Creating a Custom Model

Document Understanding provides an option to build custom models to extract insights from images without needing data scientists.

You need the following before building a custom model:

  • A paid tenancy account in Oracle Cloud Infrastructure.
  • Familiarity with Oracle Cloud Infrastructure Object Storage.
  • The correct policies set up.

Train the model using one of Document Understanding's custom model training modes. The training modes are:

  • Recommended training: Document Understanding automatically selects the training duration to create the best model. The training might take up to 24 hours.
  • Custom duration: This option lets you set the maximum training duration.
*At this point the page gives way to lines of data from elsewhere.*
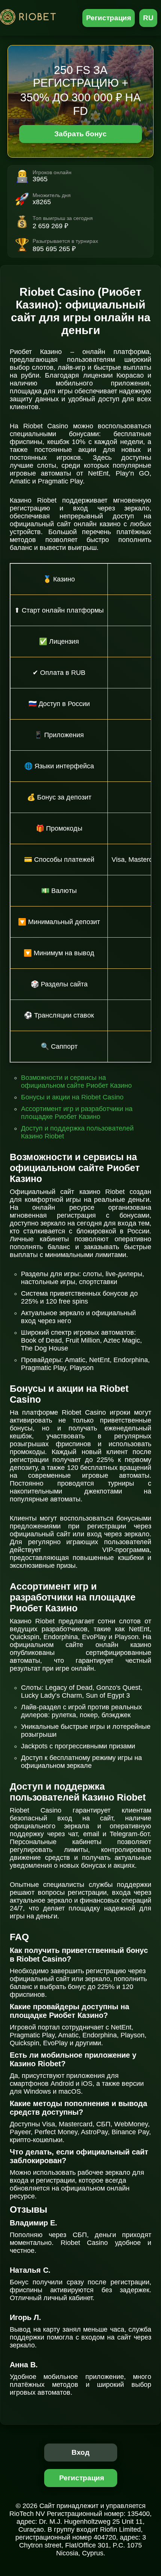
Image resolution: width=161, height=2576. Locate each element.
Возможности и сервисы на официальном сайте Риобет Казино (76, 1081)
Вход (81, 2452)
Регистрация (108, 18)
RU (148, 18)
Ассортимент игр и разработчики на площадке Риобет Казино (77, 1112)
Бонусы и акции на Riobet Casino (72, 1097)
The best training duration depends on the complexity of the detection problem, the typical number of labels in a document, the resolution, and other factors. Consider these needs, and allocate more time as the training complexity increases. The minimum amount of training time recommended is 30 minutes. A longer training time gives greater accuracy, but gives diminishing returns in accuracy with time. Use the recommended mode to get a base optimized model. If you want a better result, increase the training time.

  • You need a project to create a model in. If you don't have one, see Creating a Project.
    1. From the project details page, select Create Model. If you need help finding the project details page, see Viewing a Project.
    2. Select the model type to train. either Document classification or Key value extraction.
      For a description of these types, see About Custom Models.
    3. Select the training data.
      • If you don't have any annotated documents, select to Create a New Dataset. You're taken to Oracle Cloud Infrastructure Data Labeling where you can easily add labels to the document content. For more information on annotating documents in Data Labeling, see the section on Labeling Documents.
      • If you do have annotated documents, Choose an existing dataset.
        • If you annotated the dataset in Data Labeling, select Data Labeling Service.
        • If you annotated the images using a third-party tool, select Object Storage.
    4. Select Next.
    5. Enter a name or the custom model.
    6. (Optional) Give the model a description to help you find it.
    7. Select the training duration:
      • Recommended training: Document Understanding automatically selects the training duration to create the best model. The training might take up to 24 hours.
      • Custom: This option let you set the maximum training duration (in hours).
    8. Select Next.
    9. Review the information you provided in the previous steps. You can make any changes, by selecting Previous.
    10. When you want to start training the custom model, select Create and train.
  • Use the create command and required parameters to create a model:

    oci ai-document model create [OPTIONS]

    For a complete list of flags and variable options for CLI commands, see the CLI Command Reference.

  • Run the CreateProject operation to create a project.

    Run the CreateModel operation to create a model.